There were limitations in our study. We used a real-world example to demonstrate the general concept of spectrum bias in AI algorithms. It is likely that our specific findings may differ based on different types of machine learning methods, input data formats (i.e. numerical, graphical, etc.), clinical conditions of interest, or patient population. Secondly, apart from the demonstrating the AI-ECG’s ability to assist in diagnosis, we were not able to evaluate the clinical utility on outcomes for such a test in this present study. Thirdly, our control group may include patients with significant cardiac structural abnormalities (such as reduced ejection fraction or other significant valvulopathies not involving the aortic valve). It is possible that more stringent exclusion criteria for our control group might have accentuated the spectrum bias noted in the present study. Next, while we used a standardized approach to identify severe AS, it is possible that there may be a small subset of patients who do not meet the study criteria for severe AS who may have been excluded from this study. To reduce this limitation, we used an inclusive definition of severe AS and improved its robustness by confirming with physician final impressions. Lastly, we acknowledge that spectrum bias in other fields of AI or other potentially encountered scenarios has not been established. Nonetheless, we provided a key example of spectrum bias using an AI-ECG model to bring this important concept to the attention of clinicians and researchers in this field.
Conclusion
Spectrum bias may be an important limitation in studies involving diagnostic tests and has been shown for the first time in an AI-derived testing algorithm to classify severe AS from ECG data. It is critical that clinicians recognize potential spectrum bias when reviewing these studies to ensure appropriate interpretation of the results and applicability in their own patient population.
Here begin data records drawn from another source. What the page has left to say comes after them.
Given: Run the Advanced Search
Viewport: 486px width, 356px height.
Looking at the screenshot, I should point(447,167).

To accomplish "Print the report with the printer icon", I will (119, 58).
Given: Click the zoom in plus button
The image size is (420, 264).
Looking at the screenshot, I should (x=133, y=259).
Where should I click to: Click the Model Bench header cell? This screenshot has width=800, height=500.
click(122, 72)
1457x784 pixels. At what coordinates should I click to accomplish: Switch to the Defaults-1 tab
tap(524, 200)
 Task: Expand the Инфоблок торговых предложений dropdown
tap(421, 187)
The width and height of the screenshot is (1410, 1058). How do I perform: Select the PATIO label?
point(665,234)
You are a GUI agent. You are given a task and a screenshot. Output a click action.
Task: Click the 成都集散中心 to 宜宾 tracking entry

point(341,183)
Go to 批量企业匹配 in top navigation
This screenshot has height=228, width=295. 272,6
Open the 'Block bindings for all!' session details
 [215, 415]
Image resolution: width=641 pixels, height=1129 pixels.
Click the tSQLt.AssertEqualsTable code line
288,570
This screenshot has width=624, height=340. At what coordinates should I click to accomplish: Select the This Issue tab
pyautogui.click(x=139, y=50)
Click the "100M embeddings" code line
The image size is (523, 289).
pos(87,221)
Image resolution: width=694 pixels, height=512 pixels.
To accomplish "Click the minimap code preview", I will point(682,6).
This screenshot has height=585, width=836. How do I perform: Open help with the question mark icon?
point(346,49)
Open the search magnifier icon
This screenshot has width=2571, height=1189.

Conflict of interest: Mayo Clinic has licensed the underlying technology to EKO, a maker of digital stethoscopes with embedded ECG electrodes. Mayo Clinic may receive financial benefit from the use of this technology, but at no point will Mayo Clinic benefit financially from its use for the care of subjects at Mayo Clinic. P.A.F., F.L.-J., and I.Z.A. may also receive financial benefit from this agreement. A.S.T., M.S.-C., and J.K.O. have no conflicts of interest to disclose.
Data availability
The data underlying this article will be shared on reasonable request to the corresponding author.
Lead author biographies
Andrew Sean Tseng is a cardiology fellow at the Mayo Clinic. In addition to his medical training, he obtained a Master’s in Public Health from the Harvard T.H. Chan School of Public Health. His research interests include population health, outcomes research, economic analyses, particularly focusing on the potential impact of artificial intelligence on clinical practice within cardiology and its subspecialties.
Michal Cohen Shelly is an electrical engineer in the Mayo Clinic cardiovascular artificial intelligence team. She previously worked as a developer in private industry dealing with big data, business intelligence, science and communications. She joined the AI team in the Mayo Clinic Division of Cardiovascular Diseases in September 2018 and is involved in several high impact research projects using ECG and tabular data to accelerate AI-ECG research. Her main fields of interest are integrating patient needs and engineering as well as developing and leading innovative approaches to improve patient care.
References
Author notes
The first two authors are shared first authorship and contributed equally to this project.